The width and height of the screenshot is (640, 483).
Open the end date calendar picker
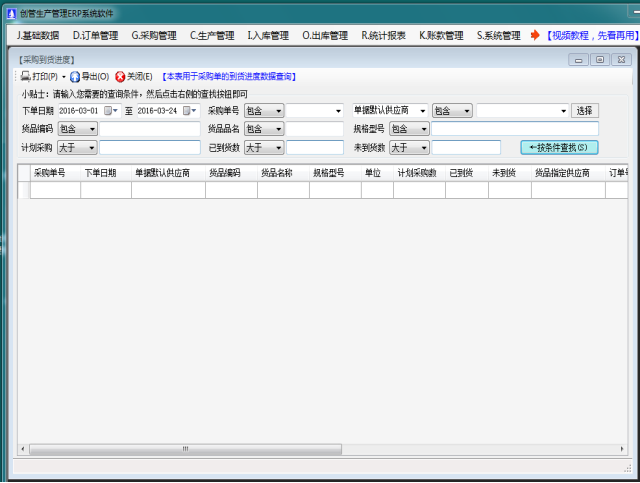coord(186,111)
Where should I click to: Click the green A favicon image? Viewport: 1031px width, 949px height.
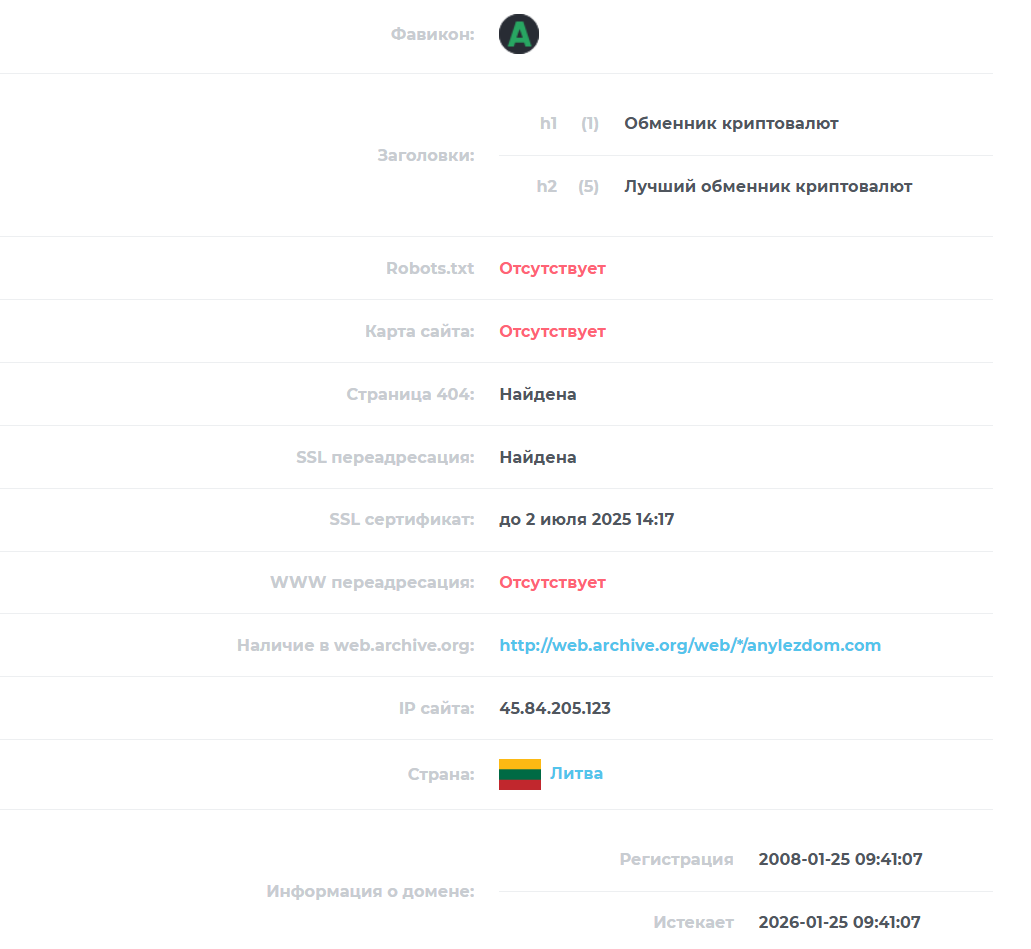click(519, 34)
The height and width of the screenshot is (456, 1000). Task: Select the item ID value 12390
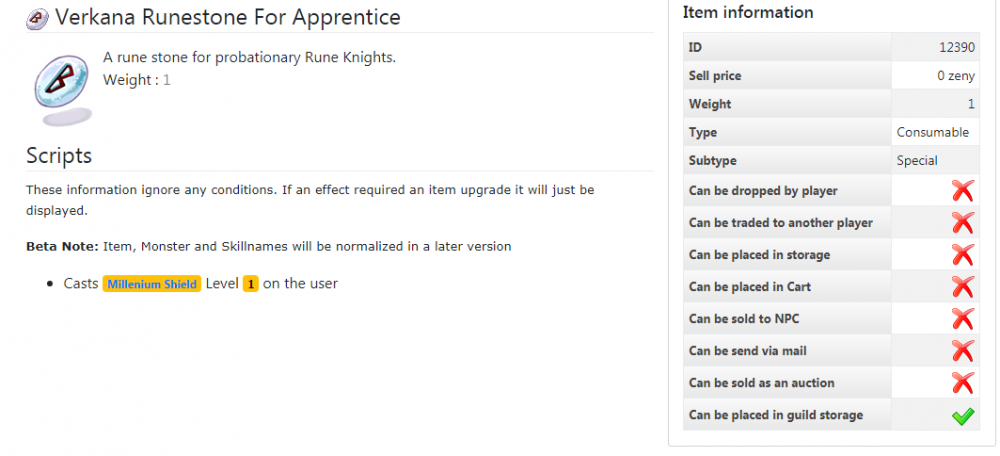tap(957, 47)
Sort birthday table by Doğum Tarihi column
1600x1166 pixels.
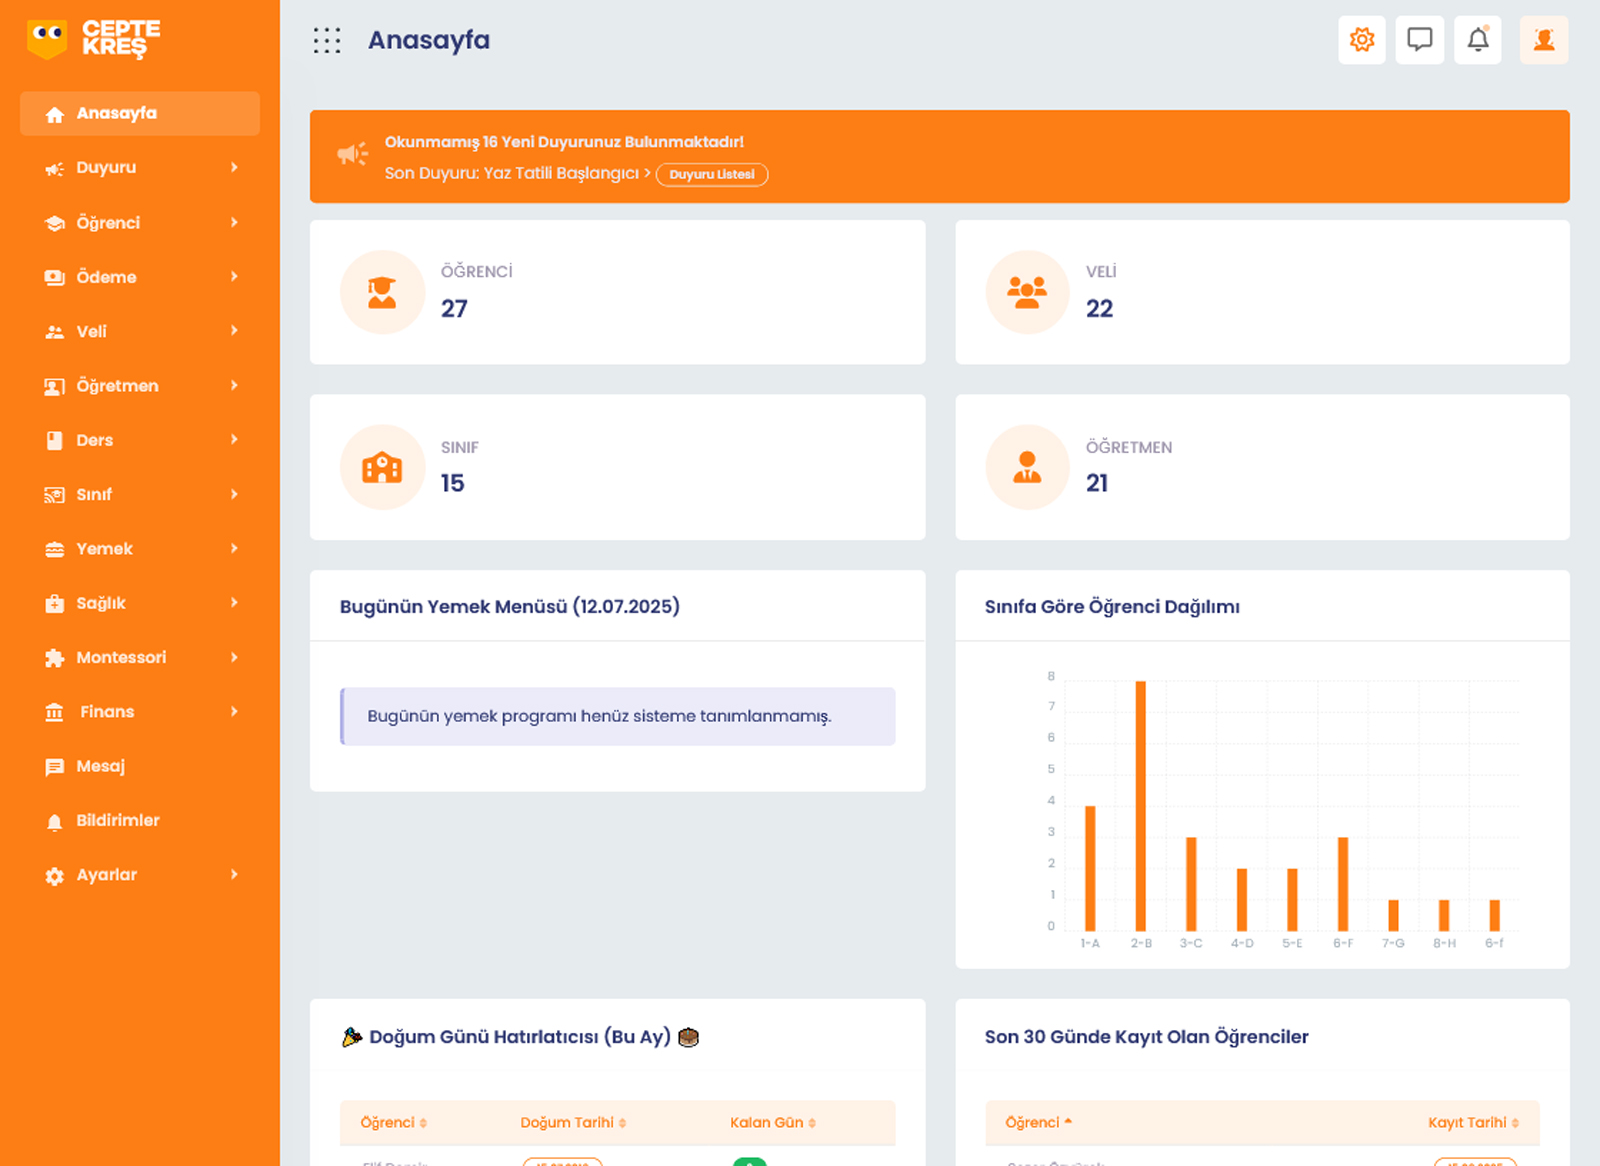point(572,1122)
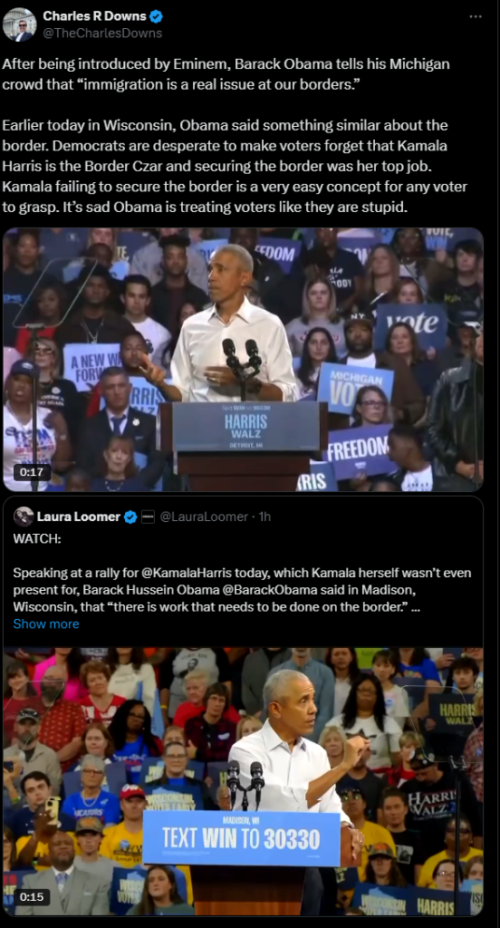Click the Laura Loomer display name
This screenshot has width=500, height=928.
point(79,517)

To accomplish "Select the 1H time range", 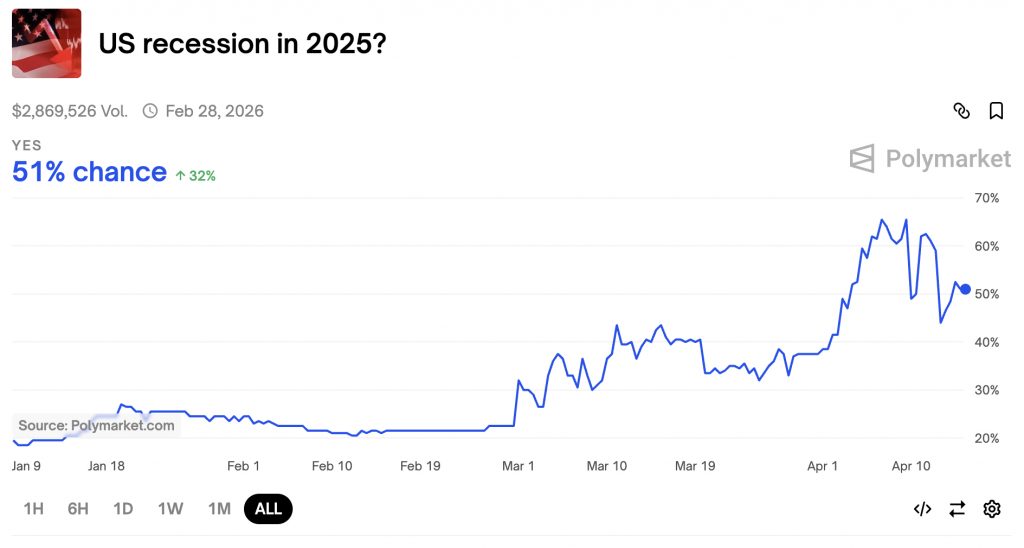I will pyautogui.click(x=33, y=509).
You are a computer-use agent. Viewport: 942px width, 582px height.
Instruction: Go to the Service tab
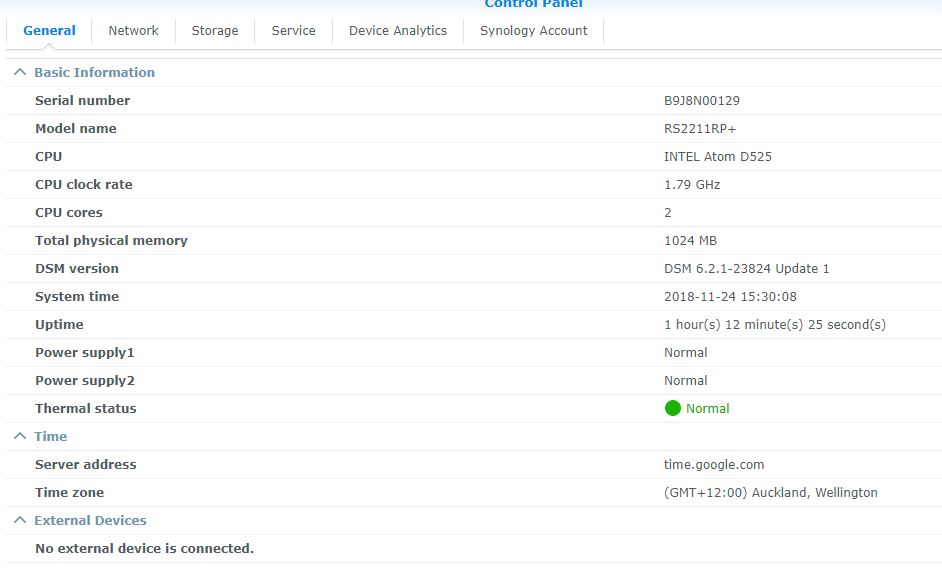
※
The task
The lines from the one containing "You are a computer-use" to the end of the material must be output exactly, both ends included; no picture may appear.

Answer to the exercise
You are a computer-use agent. Viewport: 942px width, 582px height.
Instruction: Go to the Service tab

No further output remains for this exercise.